### TEXT SECTION
--- begin ---

How many cases involving the public interest in environmental law have had orders for no costs since the Aarhus Convention was ratified; and what has been the net change since 2000 in (a) the money spent on legal aid; (b) the average legal costs in court cases involving environmental public law; and (c) the income threshold for legal aid. [HL2393]

Information in relation to the number of orders for no costs and the average legal costs in environmental cases is not held centrally and could be obtained only at disproportionate cost. The amount spent on legal aid is not available, as the Legal Services Commission's information systems do not go down to this level of detail.

The net change in the gross income limit for civil legal aid since it was introduced in 2001 to the present is £4,200 per annum. From December 2001 until August 2002, the limit was £24,000 per annum and, from April 2006 to date, it has been £28,200. If the applicant has income in excess of the limit, funding is refused. If income is at or below the gross income limit, the Legal Services Commission assesses the applicant's disposable income to determine whether they are eligible for civil legal aid.

For criminal legal aid, a different system is in place. From 2 October 2006, where the proceedings are in the magistrates' court, the defendant must satisfy a new means test. An individual is financially eligible for a representation order if his gross annual income, adjusted to take account of any partner or children, is £11,590 or less, and ineligible if it is £20,740 or more. Those applicants whose adjusted income falls within the two thresholds are subject to a more detailed assessment of their disposable income in order to determine their financial eligibility under the new scheme. Legal aid applications for defendants appearing before the Crown Court are not currently means-tested.

asked Her Majesty's Government:

In the last two years, what proportion of environmental law judicial review challenges received public funding. [HL2394]

EU: Development Policy Funds

asked Her Majesty's Government:

What specific measures they will take to help the European Union to increase its development policy funds in the period to 2015 so as to reach the United Nations goal of 0.7 per cent of gross national product, both within the United Kingdom and within the European Union. [HL2451]

The UK is on track to deliver on its official development assistance (ODA) commitments and reach 0.7 per cent GNI. The delivery of EU commitments will be formally monitored by the EU and by the OECD DAC. We are working with other partners to encourage all the EU member states to have plans in place to reach their respective aid volume targets. The General Affairs External Relations Council (GAERC) in May and the June European Council will provide opportunities to highlight the progress towards the 2010 target. We are working with civil society groups in the UK and internationally to create support for accountability to the EU processes and to create domestic pressure in member states. The UK will focus on the key aid deliverables such as education, health and aid for trade to encourage EU states to increase their ODA and reach the 0.7 per cent target.

Fishing: Drift Nets

asked Her Majesty's Government:

Why they have allowed drift-net fishing off Strathy Point to continue. [HL2340]

The fishery at Strathy Point operates bag nets, not drift nets. Drift-net fishing has been unlawful in Scotland since 1962. However, the lease of the salmon fishery at Strathy expires in November 2007, and the Scottish Executive, who own the fishing rights at Strathy, have decided not to renew the lease.

--- end ---

### THINGS TO DO
A) List every reference number given in square brackets in the parliamentary answers.
B) Write what comes next in the parliamentary answers, picking up after the last sentence shown.
The listing is not needed for this work.

### RECORDED INFORMATION
--- begin ---

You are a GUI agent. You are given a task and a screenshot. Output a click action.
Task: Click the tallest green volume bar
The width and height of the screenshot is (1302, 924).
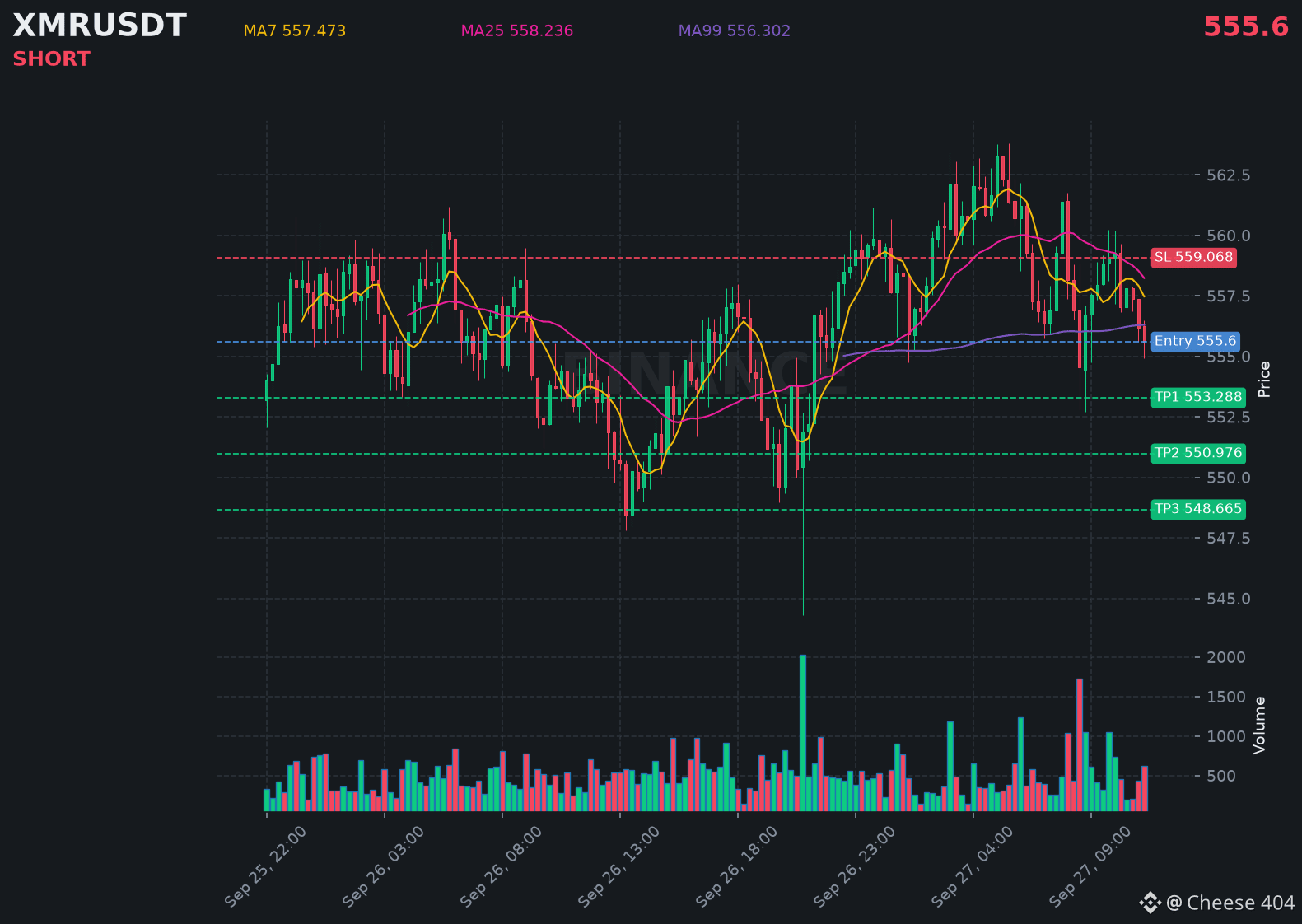tap(803, 733)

--- end ---

### WRITTEN RESPONSES
A) HL2393, HL2394, HL2451, HL2340

B)
Immigration: New Asylum Model

asked Her Majesty's Government:

What are the target percentages for the proportion of asylum cases to be dealt with within six months at specified future dates, under the Home Office's new asylum model. [HL2491]

Our targets are to conclude (grant or remove) within six months of application: 35 per cent of new asylum applications by April 2007; 40 per cent by December 2007; 60 per cent by December 2008; 75 per cent by December 2009; and 90 per cent by December 2011.

Immigration: Treatment of Claimants

asked Her Majesty's Government:

When they will publish their evaluation of the Asylum and Immigration (Treatment of Claimants, etc.) Act 2004 Section 9 pilot scheme. [HL2225]

asked Her Majesty's Government:

Whether they have considered alternatives to the provisions in Section 9 of the Asylum and Immigration (Treatment of Claimants, etc.) Act 2004. [HL2226]

We continue to explore ways to encourage unsuccessful asylum-seeking families to return home as we implement our new asylum model and new regional structures. Voluntary returns are preferable to enforced returns. However, if people do not leave voluntarily, we will seek to enforce their return.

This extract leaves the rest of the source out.